Bağışlanan kurbanların din görevlileri ve noter huzurunda kesildiğini söylediler ama daha sonra Polonya ve Ukrayna’da kesilip Türkiye’ye getirildiği ortaya çıktı. Kurban etlerinin AKP’li bir ismin otelinden çıkması da ayrı bir skandaldı. 

Yemen’e yardım götürecek’ denilerek kiralanan ama teknik şartları karşılayamadığı için hiç uçamayan uçağa da 300 bin dolar ödemek gibi ilginç icraatları var Kızılay yönetiminin. 

GÖRÜLMEMİŞ CEZA 

Bu konular sık sık yargının gündemine girse de bugüne kadar hukuki süreçler işletilmedi. 

Mesela eski Yönetim Kurulu üyesi Sabahattin Tezdig yüzlerce sayfalık belgeyi savcılığa sundu ama savcılık takipsizlik verdi.

Kızılay’ın iktidar tarafından nasıl korunup kollandığına dair en somut örnek ise İçişleri Bakanlığı’nın denetiminde yaşandı.

İçişleri Bakanlığı Sivil Toplumla İlişkiler Genel Müdürlüğü Teftiş Kurulu Başkanlığınca soruşturma açıldı.

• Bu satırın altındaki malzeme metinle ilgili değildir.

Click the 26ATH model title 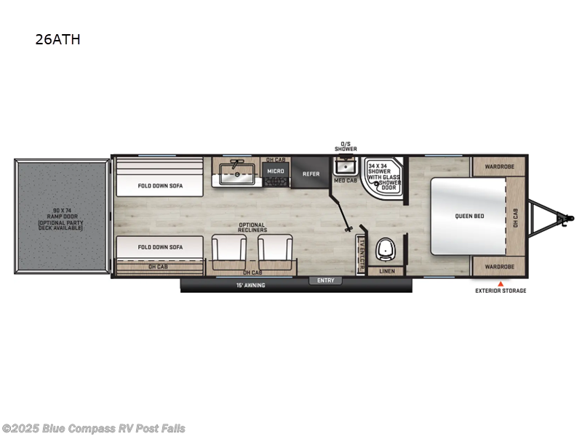[57, 40]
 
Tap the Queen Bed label [469, 216]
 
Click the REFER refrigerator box [311, 174]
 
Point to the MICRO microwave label [275, 171]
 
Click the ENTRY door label [324, 280]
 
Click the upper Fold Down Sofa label [161, 185]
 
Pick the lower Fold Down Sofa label [161, 247]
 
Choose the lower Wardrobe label [500, 267]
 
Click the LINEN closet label [388, 272]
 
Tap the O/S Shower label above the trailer [346, 146]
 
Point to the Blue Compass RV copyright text [93, 428]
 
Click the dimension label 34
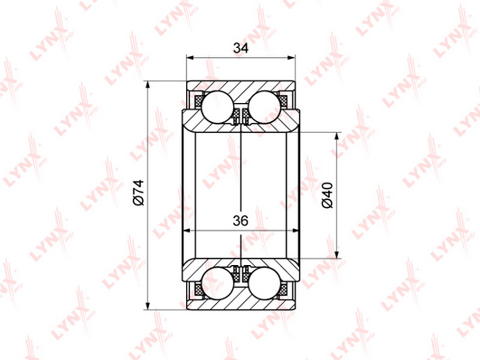coord(241,48)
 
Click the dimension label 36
coord(240,221)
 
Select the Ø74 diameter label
coord(138,193)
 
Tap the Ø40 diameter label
coord(327,195)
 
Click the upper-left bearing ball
coord(218,107)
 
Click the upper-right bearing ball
coord(265,107)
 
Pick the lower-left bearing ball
coord(218,283)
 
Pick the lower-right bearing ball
coord(265,283)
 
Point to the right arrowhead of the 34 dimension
coord(291,57)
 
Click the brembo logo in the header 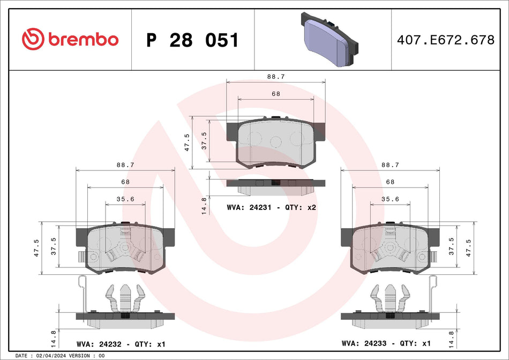(70, 39)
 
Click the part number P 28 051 (192, 40)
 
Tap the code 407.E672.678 (445, 40)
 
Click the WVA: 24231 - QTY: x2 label (272, 207)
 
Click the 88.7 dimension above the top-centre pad (276, 77)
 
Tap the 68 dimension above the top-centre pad (276, 94)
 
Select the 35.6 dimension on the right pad (390, 199)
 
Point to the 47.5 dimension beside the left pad (36, 249)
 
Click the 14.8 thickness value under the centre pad (204, 206)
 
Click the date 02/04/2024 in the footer (54, 356)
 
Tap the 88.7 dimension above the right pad (390, 166)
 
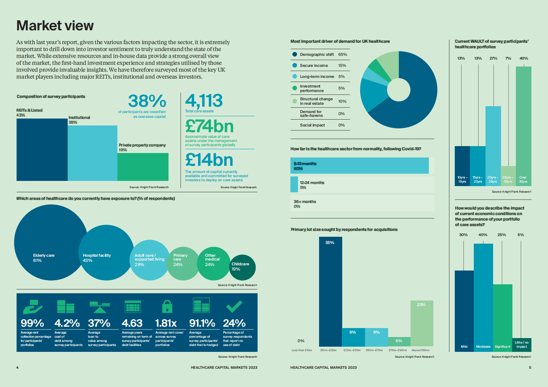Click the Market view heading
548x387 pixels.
coord(55,26)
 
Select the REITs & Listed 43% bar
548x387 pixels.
coord(42,150)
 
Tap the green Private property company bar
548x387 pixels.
coord(143,167)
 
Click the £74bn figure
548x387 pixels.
coord(209,126)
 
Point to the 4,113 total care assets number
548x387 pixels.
coord(204,101)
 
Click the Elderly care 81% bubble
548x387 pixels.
coord(50,242)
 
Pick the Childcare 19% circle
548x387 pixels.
coord(242,267)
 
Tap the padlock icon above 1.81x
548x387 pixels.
coord(167,306)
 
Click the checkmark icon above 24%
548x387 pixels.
coord(234,306)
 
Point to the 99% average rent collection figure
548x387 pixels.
coord(32,323)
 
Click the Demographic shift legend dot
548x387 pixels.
coord(295,54)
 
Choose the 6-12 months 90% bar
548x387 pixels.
coord(359,165)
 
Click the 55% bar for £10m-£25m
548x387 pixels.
coord(330,291)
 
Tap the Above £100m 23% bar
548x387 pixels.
coord(422,323)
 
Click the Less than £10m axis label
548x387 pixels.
coord(301,350)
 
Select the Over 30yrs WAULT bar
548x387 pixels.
coord(523,126)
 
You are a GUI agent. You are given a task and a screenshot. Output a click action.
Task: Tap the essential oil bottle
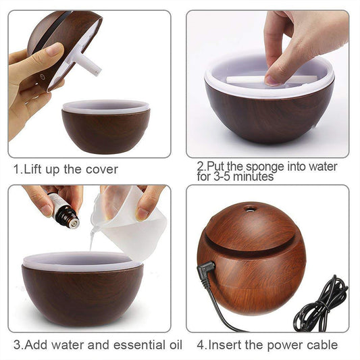[x=65, y=212]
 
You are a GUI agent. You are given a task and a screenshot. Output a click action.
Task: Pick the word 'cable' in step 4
[x=320, y=345]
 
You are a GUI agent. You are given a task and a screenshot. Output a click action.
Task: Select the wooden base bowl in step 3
[x=82, y=293]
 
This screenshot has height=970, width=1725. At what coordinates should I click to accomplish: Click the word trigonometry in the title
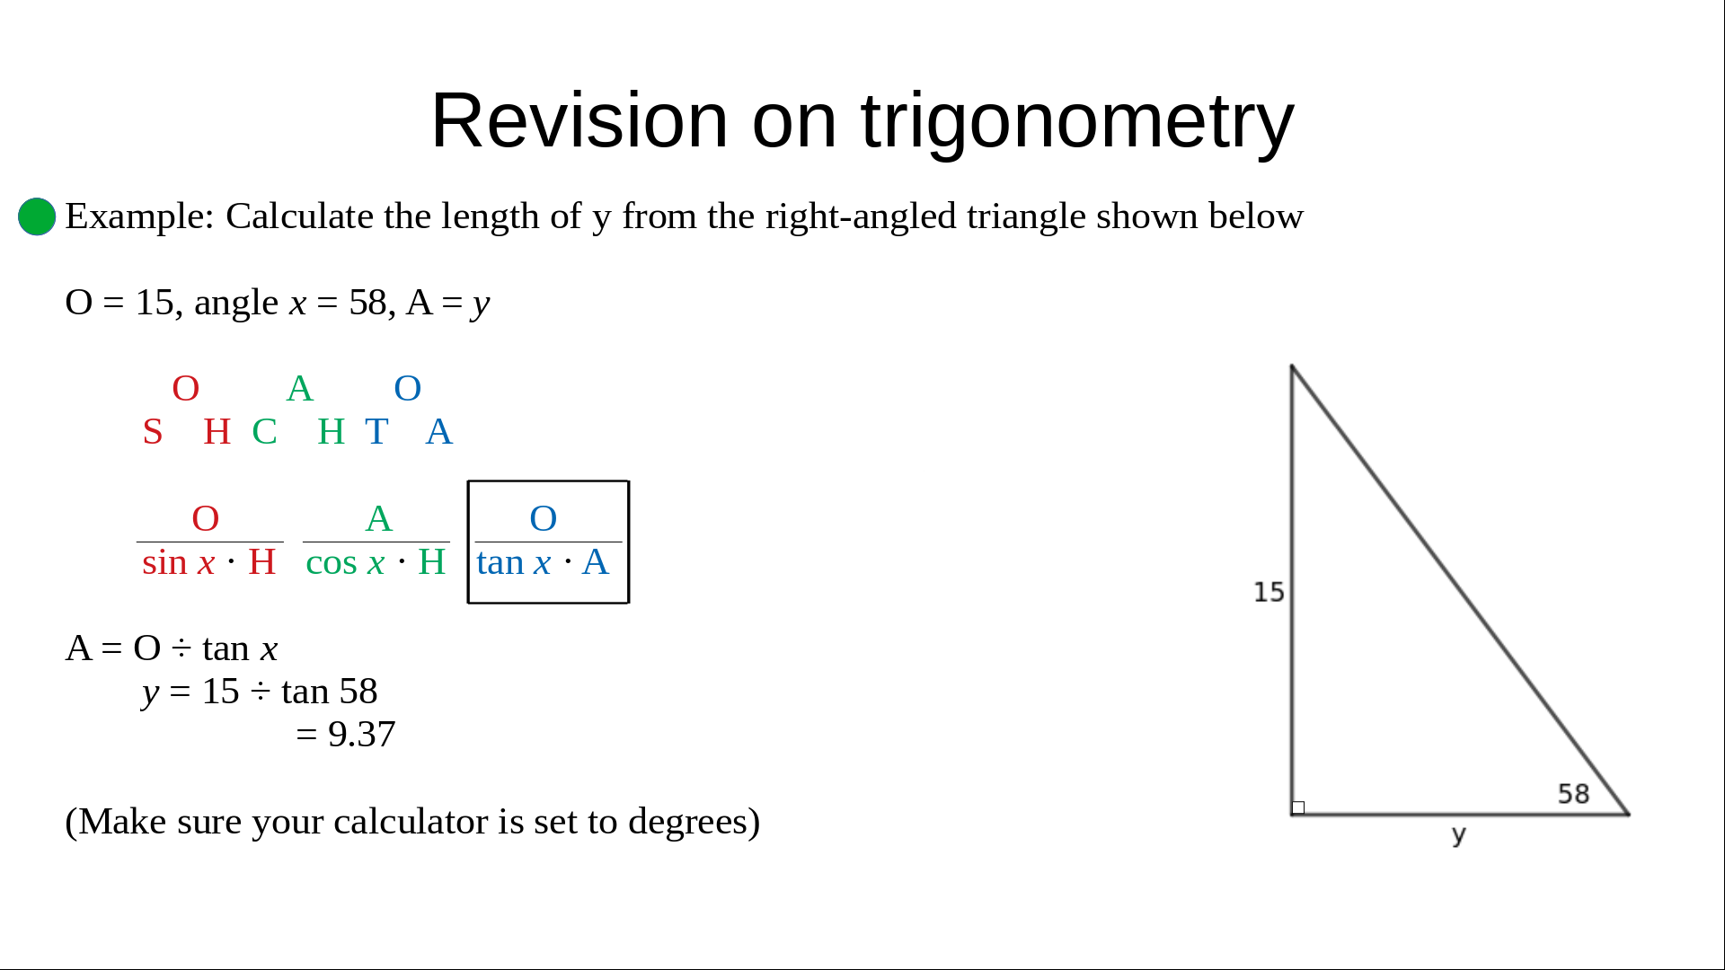1077,121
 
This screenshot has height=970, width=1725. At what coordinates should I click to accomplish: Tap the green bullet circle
37,216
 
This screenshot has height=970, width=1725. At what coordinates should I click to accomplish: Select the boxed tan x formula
548,542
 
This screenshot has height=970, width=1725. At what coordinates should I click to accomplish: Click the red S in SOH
153,432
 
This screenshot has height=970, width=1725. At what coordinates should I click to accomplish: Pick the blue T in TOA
376,432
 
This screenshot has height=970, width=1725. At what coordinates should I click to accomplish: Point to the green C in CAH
264,432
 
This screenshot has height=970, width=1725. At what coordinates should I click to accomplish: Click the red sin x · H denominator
208,562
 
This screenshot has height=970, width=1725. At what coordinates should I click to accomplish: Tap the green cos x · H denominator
376,562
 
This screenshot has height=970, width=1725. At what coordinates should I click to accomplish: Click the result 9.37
361,735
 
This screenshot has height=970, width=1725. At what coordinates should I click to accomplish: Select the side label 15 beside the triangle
1269,592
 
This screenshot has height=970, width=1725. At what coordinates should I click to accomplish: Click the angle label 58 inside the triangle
1573,794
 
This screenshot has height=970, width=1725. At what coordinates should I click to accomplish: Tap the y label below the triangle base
1459,835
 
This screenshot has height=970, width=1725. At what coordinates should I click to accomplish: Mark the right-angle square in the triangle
1298,807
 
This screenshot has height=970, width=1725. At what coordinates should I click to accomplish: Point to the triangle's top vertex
1292,366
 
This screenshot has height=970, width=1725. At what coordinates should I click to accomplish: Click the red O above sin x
206,518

İnceleme sonunda 72 madde de usulsüzlük tespit edildi. Ancak burada çok ilginç bir gelişme yaşandı. 

‘Görevi kötüye kullanmaktan’ Kınık’a iki ayrı konuda 344 bin lira, genel müdür İbrahim Altan’a da 70 bin lira para cezası verildi.

Bir kamu görevlisine görevi kötüye kullanmaktan para cezası verilmesi ilk kez yaşandı. Normal şartlarda savcılık devreye girer ve soruşturma açılırdı. 

Kulislere göre kurum yöneticileri bu sıradışı cezaları da Kızılay hesabından ödedi.

Kızılay Başkanı Kerem Kınık siyaseti ve bürokratik işleyişi çok iyi çözmüş. Her durum için alternatif bir plan hazırlamış. 

Daha önce Kızılay’ı denetleyen Devlet Denetleme Kurulu (DDK) ekibinde yer alan Seydi Güler, Kızılay’da yüksek maaşla Bütçe ve Muhasebe Yönetimi Direktörü olarak işe alındı

Maaşının hayli yüksek olduğunu söylemeye de gerek yok. 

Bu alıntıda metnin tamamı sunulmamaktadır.